----- EXERCISE INPUTS
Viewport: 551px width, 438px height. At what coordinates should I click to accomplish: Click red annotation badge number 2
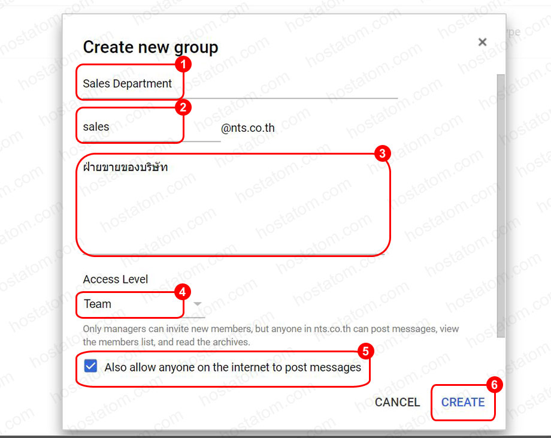(183, 108)
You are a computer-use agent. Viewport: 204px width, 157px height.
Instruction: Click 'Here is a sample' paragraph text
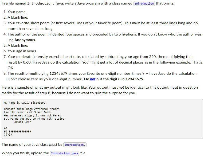click(100, 90)
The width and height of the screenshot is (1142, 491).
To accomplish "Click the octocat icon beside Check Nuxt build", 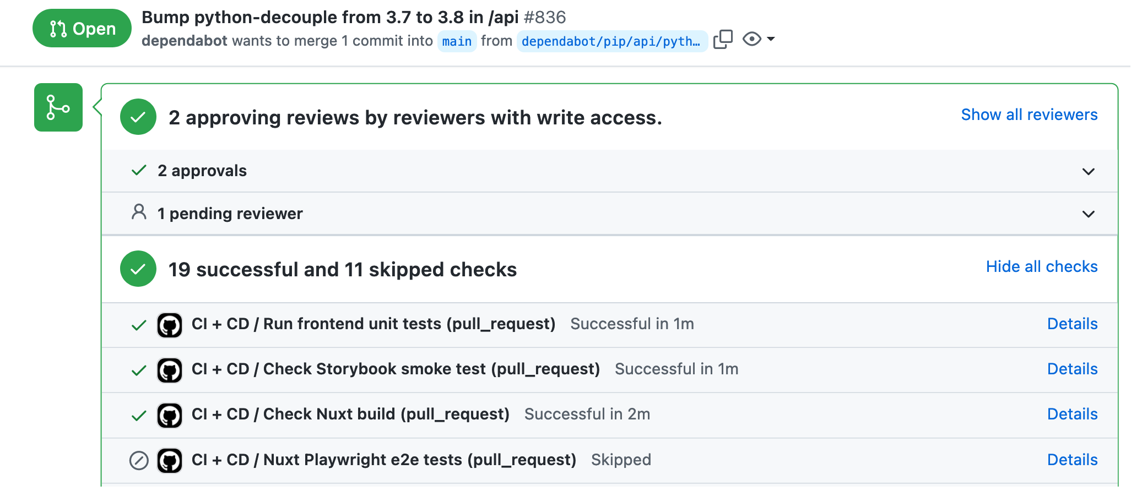I will coord(170,415).
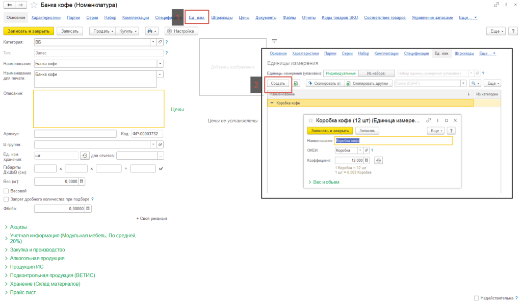Open calculator for Вес (кг) field

click(82, 181)
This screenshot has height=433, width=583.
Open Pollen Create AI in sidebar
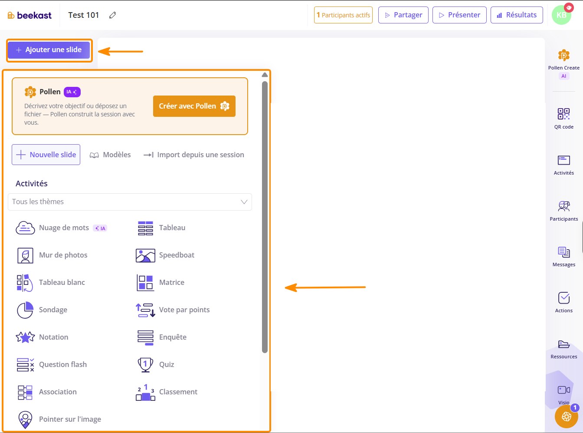tap(563, 63)
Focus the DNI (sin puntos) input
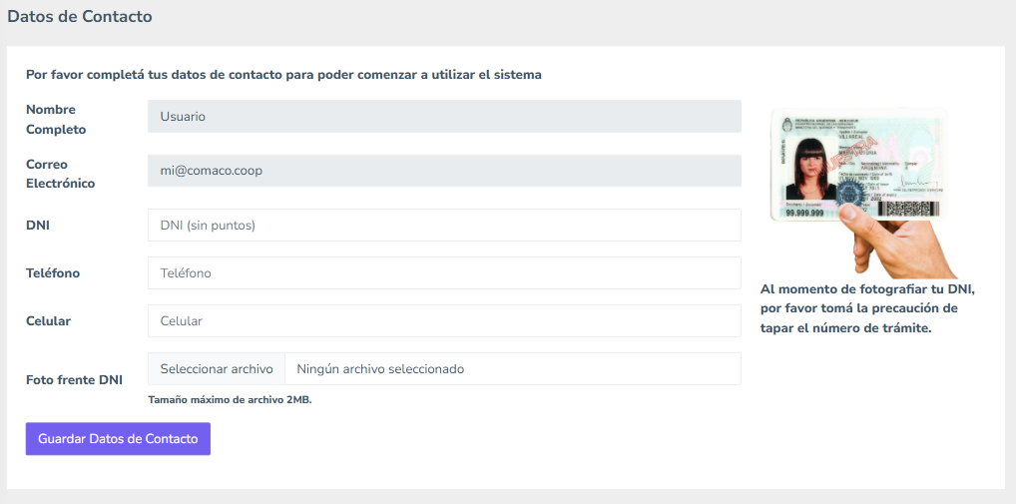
----------
#### WORK TASK
Restate, word for word, each line from the one with "Open Pollen Create AI in sidebar" to the end of the entries, both included, and keep every picture out.

#### REPLY
Open Pollen Create AI in sidebar
tap(563, 63)
Focus the DNI (sin puntos) input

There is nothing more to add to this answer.